Some medications for anxiety and blood pressure have sexual side effects. Excessive use of drugs and alcohol can also contribute.
It might even be a matter of technique. If the pressure and movement you use during masturbation is different from the way your partner stimulates you, or from the rhythm of intercourse, it might take you longer to ejaculate.
  • Psychological Roots

What if your delayed ejaculation has psychological roots?
This is pretty common, actually. In fact, some experts believe that most cases of delayed ejaculation stem from psychological issues, since most men are still able to ejaculate through masturbation.
Still, it can be hard to pinpoint what those psychological issues might be.
Try thinking back on your childhood or the time when you were becoming sexually aware.

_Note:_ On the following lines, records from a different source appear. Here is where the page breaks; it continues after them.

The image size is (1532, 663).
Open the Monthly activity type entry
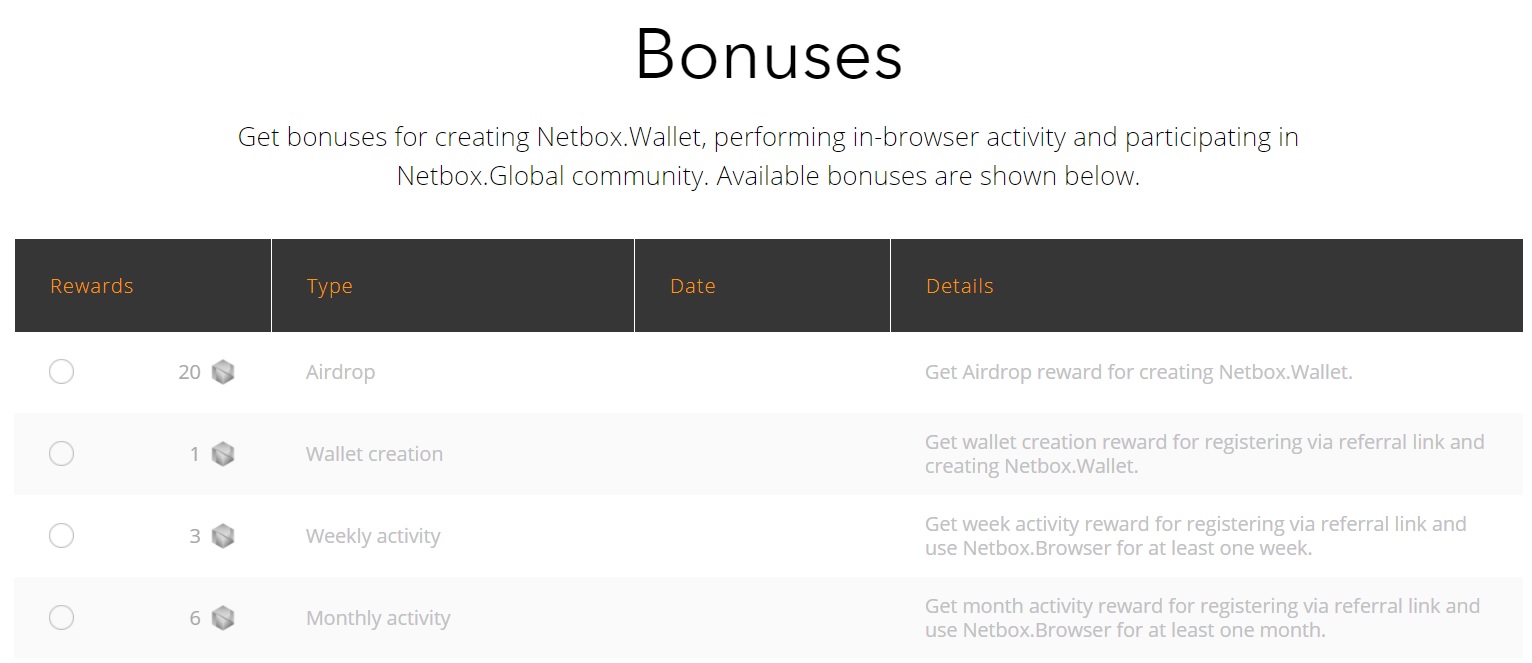click(x=378, y=618)
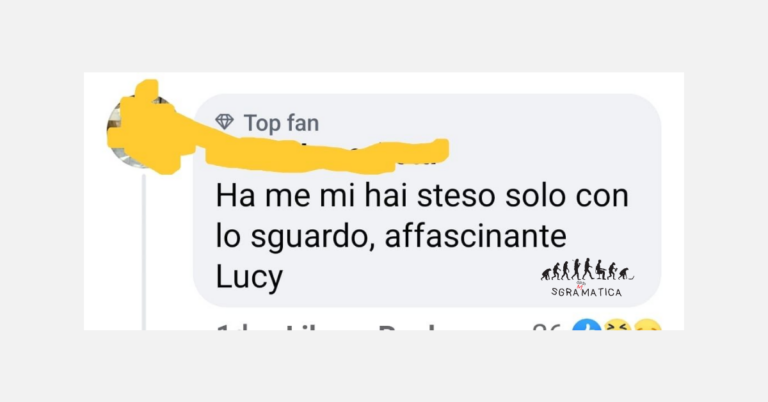The width and height of the screenshot is (768, 402).
Task: Click the word affascinante in the comment
Action: coord(476,236)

Were you brought up to think that sex was sinful? Did you ever feel ashamed about having sexual thoughts or feelings? Did you think you didn’t deserve to feel sexual pleasure? Were you ever caught in a sexual act that authority figures didn’t approve of, such as masturbating in the bathroom or touching someone they thought you shouldn’t?
Also think about your relationship with your current partner. Are you happy? Do you trust your partner? How do you get along? Are you fighting a lot these days? Do you give each other the silent treatment? Do you communicate your wants and needs to each other?

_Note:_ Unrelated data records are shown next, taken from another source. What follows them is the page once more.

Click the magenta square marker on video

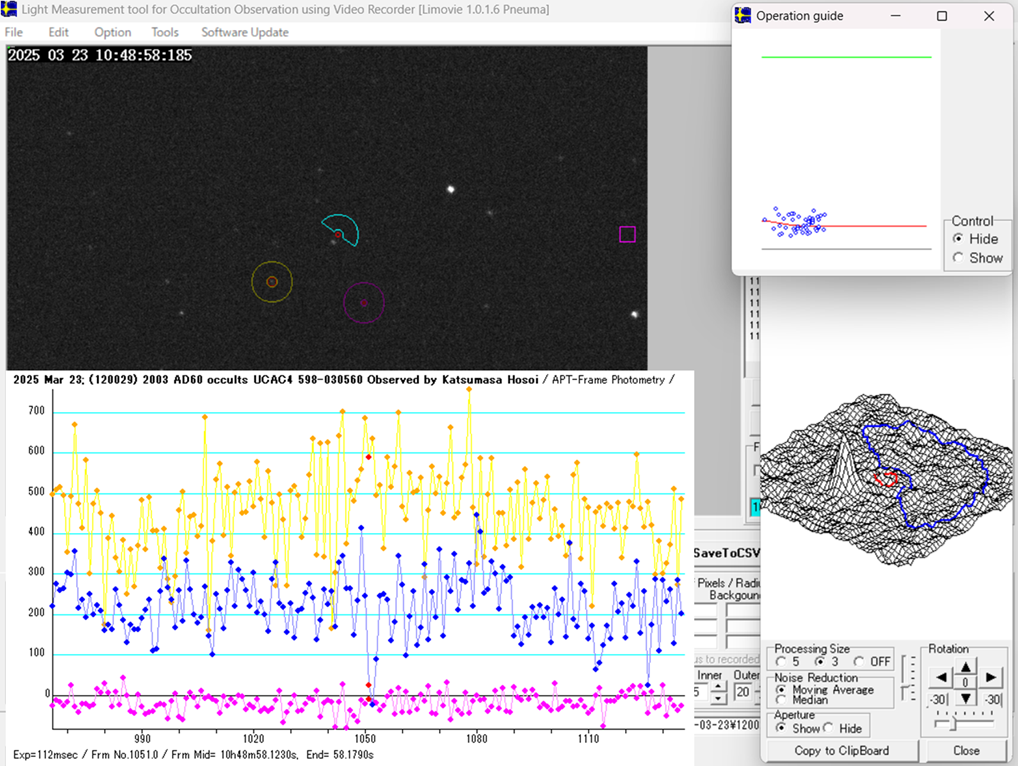627,234
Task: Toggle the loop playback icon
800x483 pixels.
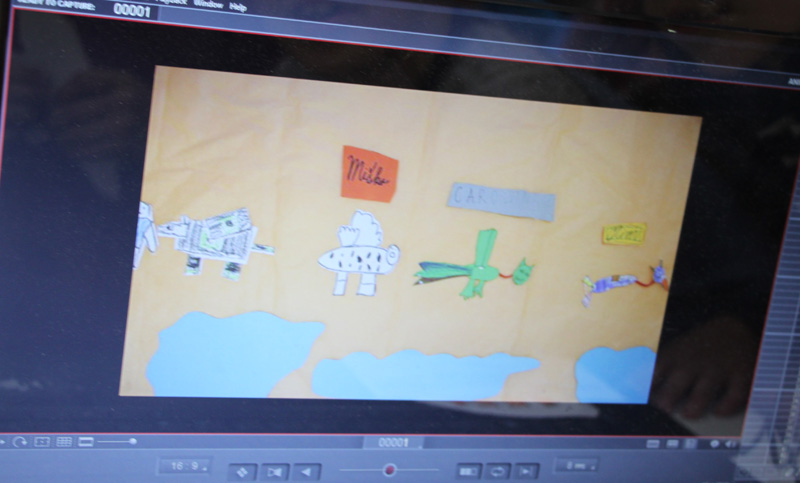Action: (x=497, y=470)
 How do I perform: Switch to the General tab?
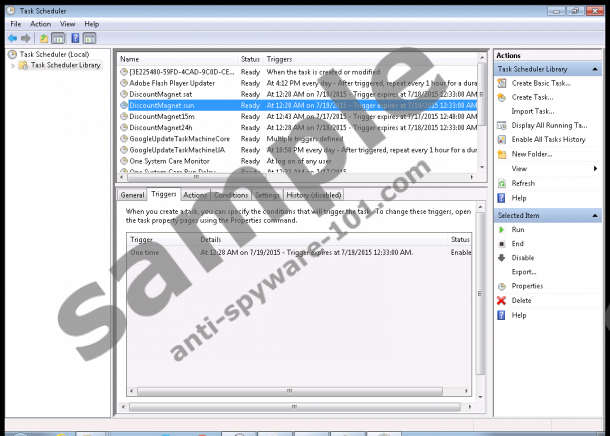click(x=132, y=195)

It may be that your delayed ejaculation is caused by a combination of these issues.
One way to work on them is through counseling. A trained therapist can help you process any thoughts and feelings that have been bottled up.
You might also consider couples counseling with your partner. A therapist can teach you both how to better communicate with each other and help you resolve any conflicts you’re having.

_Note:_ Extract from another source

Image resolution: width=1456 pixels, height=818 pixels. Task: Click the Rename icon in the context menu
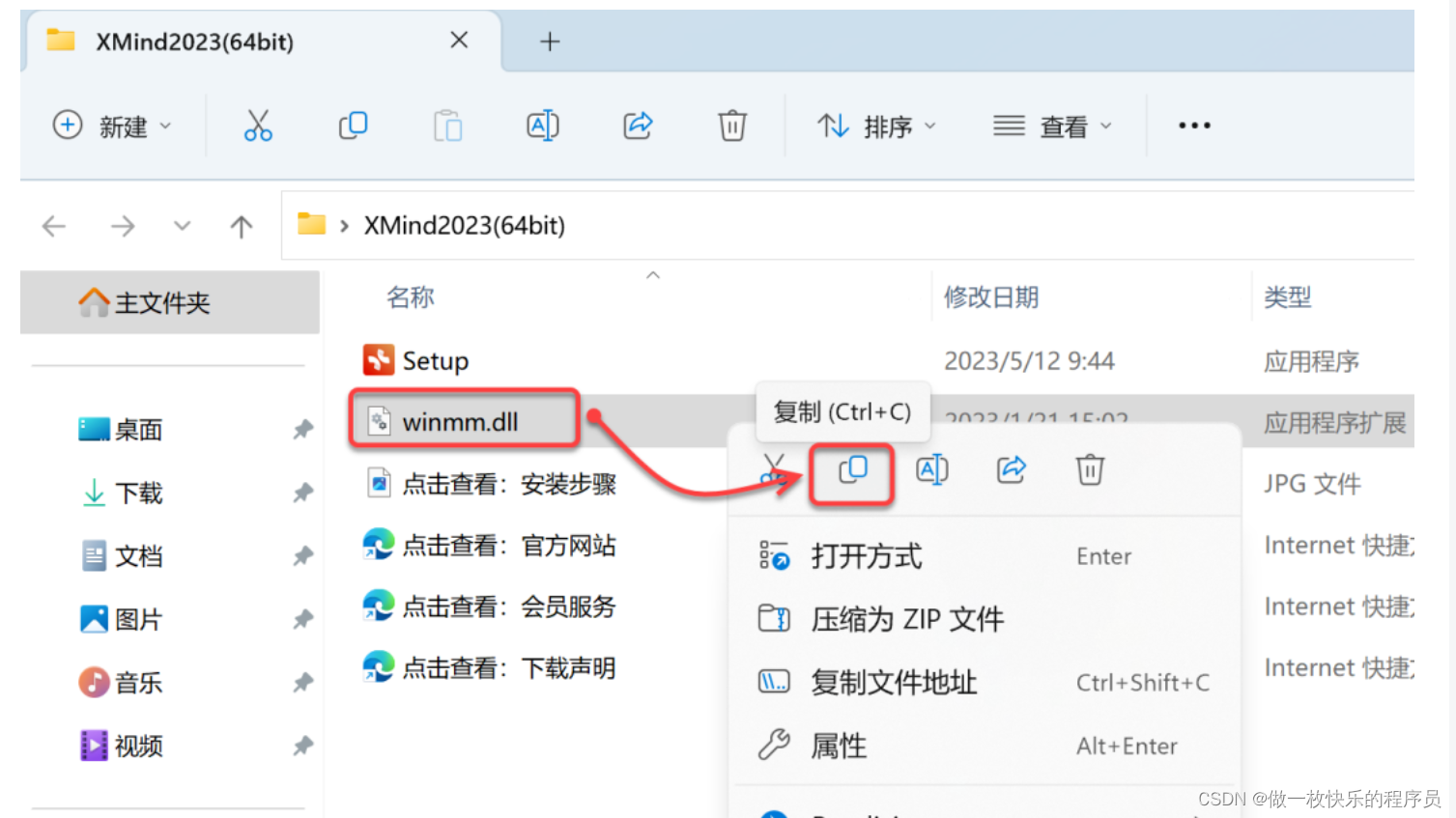tap(931, 470)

With any type of therapy you choose, be open and honest with yourself and your therapist. It’s not always easy. But honesty will help you get to the heart of the matter and move progress along.
  • Performance Anxiety

Finally, let’s talk about performance anxiety. You might feel nervous about performing in the bedroom. After all, you want to satisfy your partner. You don’t want anyone to think you’re inadequate or that you can’t deliver. You might feel you have a reputation to live up to. It can be hard to relax with all this pressure.
Performance anxiety often becomes a predictable pattern. If you start a sexual encounter worried about how it will go, that worry will take over and it will be more difficult to ejaculate. That can make you worry more about the next time you have sex. And so on.
Sex therapy can help men with performance anxiety. A sex therapist can help you get your mind off performance and back to enjoying the intimacy you share with your partner.
One strategy is called sensate focus. This is a practice couples can do at home. There are variations, but it usually starts with touching, kissing, and exploring each other’s bodies without intercourse. The goal is to relax and enjoy the experience, not necessarily to ejaculate. With intercourse off the agenda, you won’t feel as much pressure to perform well.
Eventually, couples trying sensate focus do try intercourse again. Often by this time, the man’s anxiety levels have decreased and ejaculation becomes less of an issue.
Don’t suffer in silence.
No matter what you think may be causing your delayed ejaculation, you don’t need to suffer in silence. Talk to your partner and your doctor. Work together on a treatment plan designed for you.